Experimental research on humans must follow internationally recognised guidelines. A statement to this effect must appear in the Ethical Considerations section of the manuscript, including the name of the body that gave approval, with a reference number where appropriate. Informed consent must also be documented. Manuscripts will be rejected if the editorial office considers that the research has not been carried out within an ethical framework (e.g. if the severity of the experimental procedure is not justified by the value of the knowledge gained.)
The author should aim to post answers to the following questions:
- What risks to the subject are entailed in involvement in the research? Are there any potential physical, psychological or disclosure dangers that can be anticipated? What is the possible benefit or harm to the subject or society as a result of their participation or from the project as a whole?
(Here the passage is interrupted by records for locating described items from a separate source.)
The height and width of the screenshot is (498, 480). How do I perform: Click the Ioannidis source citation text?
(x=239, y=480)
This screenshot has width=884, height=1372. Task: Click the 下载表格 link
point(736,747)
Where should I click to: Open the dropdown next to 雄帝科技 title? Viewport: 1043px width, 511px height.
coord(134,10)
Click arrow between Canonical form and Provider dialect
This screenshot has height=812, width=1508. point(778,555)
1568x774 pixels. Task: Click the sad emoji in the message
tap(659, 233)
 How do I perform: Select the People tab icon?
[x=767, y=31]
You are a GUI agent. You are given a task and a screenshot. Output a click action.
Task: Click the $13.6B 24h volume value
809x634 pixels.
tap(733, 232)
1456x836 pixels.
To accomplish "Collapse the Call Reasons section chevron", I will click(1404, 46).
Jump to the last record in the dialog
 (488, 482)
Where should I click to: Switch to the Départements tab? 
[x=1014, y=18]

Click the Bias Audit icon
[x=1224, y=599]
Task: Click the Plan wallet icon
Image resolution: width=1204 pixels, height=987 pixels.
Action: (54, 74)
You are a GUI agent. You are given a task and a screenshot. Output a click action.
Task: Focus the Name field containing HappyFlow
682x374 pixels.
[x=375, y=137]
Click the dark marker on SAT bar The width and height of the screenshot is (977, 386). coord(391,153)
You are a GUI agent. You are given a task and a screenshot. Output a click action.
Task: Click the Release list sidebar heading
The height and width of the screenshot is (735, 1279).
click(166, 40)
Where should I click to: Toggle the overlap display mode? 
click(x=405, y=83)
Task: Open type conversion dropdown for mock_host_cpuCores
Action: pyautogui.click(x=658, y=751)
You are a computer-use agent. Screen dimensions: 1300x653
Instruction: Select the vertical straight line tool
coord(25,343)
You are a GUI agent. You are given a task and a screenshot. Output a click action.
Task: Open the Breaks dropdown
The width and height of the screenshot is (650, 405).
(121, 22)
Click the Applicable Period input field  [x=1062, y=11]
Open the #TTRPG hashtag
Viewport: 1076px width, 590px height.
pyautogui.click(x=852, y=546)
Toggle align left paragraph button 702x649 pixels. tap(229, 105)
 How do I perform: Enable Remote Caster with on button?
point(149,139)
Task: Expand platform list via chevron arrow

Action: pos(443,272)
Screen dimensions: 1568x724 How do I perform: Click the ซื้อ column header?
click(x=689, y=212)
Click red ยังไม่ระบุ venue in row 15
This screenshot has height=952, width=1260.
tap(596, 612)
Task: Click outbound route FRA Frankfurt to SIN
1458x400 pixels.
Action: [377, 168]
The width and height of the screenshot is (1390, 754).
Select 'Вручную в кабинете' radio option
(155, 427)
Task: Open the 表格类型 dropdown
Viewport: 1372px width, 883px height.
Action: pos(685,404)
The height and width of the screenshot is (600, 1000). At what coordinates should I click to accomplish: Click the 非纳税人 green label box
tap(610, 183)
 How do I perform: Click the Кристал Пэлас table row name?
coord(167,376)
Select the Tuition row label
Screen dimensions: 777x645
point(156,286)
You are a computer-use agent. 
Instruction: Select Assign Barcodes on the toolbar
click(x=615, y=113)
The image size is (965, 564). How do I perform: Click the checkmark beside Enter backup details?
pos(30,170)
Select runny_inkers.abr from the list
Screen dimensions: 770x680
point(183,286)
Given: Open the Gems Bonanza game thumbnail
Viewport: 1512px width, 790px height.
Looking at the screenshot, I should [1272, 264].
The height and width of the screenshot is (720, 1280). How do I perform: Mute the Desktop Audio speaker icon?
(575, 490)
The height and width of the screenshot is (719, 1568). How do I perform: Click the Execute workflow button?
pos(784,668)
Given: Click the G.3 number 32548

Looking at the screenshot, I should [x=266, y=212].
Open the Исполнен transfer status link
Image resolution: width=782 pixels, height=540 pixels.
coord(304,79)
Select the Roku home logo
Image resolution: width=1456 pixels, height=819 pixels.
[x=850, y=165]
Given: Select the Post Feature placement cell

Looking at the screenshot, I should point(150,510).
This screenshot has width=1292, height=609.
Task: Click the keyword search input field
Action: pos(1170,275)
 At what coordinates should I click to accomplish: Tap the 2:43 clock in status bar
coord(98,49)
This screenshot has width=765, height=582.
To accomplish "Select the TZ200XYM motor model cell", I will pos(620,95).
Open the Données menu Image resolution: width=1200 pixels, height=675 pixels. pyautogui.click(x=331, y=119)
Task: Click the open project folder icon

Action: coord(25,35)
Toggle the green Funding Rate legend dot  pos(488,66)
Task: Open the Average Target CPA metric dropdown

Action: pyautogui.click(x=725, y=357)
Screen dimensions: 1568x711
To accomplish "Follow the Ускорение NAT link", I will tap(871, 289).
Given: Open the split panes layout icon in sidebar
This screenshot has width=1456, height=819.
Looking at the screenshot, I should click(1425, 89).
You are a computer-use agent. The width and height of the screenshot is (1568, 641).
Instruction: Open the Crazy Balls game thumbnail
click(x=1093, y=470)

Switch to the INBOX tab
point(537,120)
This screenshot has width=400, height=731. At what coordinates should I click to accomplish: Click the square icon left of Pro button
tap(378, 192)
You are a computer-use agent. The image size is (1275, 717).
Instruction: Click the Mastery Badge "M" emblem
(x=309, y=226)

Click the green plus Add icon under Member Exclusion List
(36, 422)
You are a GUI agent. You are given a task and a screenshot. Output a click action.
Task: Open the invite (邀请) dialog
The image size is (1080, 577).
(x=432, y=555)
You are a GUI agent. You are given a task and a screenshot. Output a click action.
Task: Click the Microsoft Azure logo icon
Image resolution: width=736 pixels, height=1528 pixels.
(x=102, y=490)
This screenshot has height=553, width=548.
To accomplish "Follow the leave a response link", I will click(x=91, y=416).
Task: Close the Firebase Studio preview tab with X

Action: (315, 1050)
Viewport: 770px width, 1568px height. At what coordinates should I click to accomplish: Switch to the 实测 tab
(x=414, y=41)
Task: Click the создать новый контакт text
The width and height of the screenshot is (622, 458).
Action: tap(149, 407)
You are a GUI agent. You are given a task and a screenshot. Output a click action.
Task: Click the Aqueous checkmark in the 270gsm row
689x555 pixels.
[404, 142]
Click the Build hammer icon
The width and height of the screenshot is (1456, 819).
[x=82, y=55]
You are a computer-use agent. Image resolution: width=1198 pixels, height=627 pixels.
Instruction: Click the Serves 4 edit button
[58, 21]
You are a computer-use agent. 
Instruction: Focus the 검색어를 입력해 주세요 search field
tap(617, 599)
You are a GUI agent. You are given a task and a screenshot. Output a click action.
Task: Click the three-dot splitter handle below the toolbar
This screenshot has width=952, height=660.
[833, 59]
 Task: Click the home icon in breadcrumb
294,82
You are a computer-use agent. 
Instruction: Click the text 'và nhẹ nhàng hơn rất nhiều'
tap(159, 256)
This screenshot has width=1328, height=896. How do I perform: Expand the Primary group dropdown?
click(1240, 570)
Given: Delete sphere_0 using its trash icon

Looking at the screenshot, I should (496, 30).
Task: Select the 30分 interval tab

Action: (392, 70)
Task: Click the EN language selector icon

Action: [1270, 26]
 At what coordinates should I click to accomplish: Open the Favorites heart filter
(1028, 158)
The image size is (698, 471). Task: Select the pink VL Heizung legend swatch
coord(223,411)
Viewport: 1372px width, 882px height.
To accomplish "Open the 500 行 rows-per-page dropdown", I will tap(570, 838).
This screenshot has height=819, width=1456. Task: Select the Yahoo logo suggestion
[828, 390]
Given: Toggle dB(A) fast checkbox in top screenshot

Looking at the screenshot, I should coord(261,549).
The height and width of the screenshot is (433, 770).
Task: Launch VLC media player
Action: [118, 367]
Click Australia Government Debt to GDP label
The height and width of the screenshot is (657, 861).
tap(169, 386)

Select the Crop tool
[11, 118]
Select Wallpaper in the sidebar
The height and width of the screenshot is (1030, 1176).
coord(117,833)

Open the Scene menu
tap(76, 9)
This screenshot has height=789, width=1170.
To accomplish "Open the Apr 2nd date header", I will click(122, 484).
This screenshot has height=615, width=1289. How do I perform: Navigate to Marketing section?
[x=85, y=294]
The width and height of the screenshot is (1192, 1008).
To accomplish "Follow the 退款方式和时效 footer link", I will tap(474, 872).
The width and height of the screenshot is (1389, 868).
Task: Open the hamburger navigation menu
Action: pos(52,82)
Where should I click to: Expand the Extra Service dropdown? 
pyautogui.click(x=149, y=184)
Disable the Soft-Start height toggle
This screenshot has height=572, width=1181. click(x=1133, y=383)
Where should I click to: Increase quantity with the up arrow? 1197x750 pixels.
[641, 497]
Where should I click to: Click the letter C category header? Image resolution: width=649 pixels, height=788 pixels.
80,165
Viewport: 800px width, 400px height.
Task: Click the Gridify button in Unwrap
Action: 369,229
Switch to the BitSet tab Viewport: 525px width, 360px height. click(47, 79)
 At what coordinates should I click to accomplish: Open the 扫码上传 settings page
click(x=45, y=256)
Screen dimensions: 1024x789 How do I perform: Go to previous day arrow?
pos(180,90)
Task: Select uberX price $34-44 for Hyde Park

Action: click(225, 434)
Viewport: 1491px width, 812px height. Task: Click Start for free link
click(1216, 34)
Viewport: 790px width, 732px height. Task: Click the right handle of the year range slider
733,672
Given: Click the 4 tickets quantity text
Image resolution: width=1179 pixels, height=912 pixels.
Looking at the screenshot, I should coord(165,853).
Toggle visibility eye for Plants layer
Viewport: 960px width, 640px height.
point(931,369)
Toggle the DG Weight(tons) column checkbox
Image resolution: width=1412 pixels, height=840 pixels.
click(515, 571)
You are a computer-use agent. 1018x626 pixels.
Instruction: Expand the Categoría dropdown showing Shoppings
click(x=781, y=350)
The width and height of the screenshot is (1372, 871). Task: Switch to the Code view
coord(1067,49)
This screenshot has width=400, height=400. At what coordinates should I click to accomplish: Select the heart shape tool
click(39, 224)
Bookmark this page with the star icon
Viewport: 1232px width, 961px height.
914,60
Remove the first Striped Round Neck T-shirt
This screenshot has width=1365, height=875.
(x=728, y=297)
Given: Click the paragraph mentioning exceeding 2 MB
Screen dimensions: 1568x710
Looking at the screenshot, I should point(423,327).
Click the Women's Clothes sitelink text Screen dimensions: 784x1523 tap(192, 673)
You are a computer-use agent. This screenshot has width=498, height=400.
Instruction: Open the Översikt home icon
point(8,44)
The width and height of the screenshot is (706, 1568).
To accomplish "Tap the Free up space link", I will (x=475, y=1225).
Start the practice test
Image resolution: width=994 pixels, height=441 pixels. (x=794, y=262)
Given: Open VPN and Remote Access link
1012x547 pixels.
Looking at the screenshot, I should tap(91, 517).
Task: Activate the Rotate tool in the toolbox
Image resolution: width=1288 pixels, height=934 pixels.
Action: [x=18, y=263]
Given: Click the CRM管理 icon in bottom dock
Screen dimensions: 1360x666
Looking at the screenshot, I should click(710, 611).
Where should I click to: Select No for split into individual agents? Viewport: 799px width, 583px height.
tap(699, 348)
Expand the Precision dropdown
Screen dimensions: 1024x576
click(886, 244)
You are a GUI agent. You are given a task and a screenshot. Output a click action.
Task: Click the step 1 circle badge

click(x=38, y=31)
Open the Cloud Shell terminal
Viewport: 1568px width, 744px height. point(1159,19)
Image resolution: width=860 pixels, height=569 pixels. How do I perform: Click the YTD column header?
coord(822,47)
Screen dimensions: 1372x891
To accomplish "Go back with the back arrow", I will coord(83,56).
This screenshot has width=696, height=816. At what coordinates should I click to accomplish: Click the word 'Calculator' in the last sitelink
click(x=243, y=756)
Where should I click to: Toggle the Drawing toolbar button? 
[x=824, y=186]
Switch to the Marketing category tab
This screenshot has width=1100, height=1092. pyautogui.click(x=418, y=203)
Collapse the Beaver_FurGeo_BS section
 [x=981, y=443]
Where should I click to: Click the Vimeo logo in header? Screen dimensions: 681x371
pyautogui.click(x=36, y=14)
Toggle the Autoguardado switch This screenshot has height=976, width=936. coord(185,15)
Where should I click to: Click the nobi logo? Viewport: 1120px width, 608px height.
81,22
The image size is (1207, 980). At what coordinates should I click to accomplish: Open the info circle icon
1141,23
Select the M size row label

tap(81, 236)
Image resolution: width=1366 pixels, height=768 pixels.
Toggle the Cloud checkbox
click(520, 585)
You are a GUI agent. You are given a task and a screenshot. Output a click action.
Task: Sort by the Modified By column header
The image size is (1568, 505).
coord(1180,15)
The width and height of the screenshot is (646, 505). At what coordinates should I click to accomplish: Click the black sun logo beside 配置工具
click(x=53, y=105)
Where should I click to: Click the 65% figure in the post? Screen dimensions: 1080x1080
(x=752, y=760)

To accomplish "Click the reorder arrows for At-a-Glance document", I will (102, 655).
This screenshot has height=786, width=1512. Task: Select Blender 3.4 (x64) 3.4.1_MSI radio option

What procedures have been established for the care and protection of subjects (e.g. insurance, medical cover) and the control of any information gained from them or about them?
- Was there any sense in subjects being ‘obliged’ to participate – as in the case of students, prisoners, learners or patients – or were volunteers being recruited? If participation was compulsory, the potential consequences of non-compliance must be indicated to subjects; if voluntary, entitlement to withdraw consent must be indicated as well as when that entitlement lapses.
- Authors must include how informed consent was handled in the study and include, in detail, the way in which data protection was handled. Special precaution should be taken not to publish identifying information of patients in written descriptions, photographs and pedigrees unless the information is essential for scientific purposes and the patient (or parent or guardian) gives informed written consent for publication. Informed consent for this purpose requires that the patient be shown the manuscript to be published. If unsure, refer to the International Committee of Medical Journal Editors.
Plagiarism: It should be noted that salami publishing and parallel publishing detract from the innovative nature of research findings. The journal publisher is a member of the iThenticate plagiarism detection initiative. In the event of suspected plagiarism in submitted works iThenticate is available to the managing editor of the STDJ to detect instances of overlapping and similar text.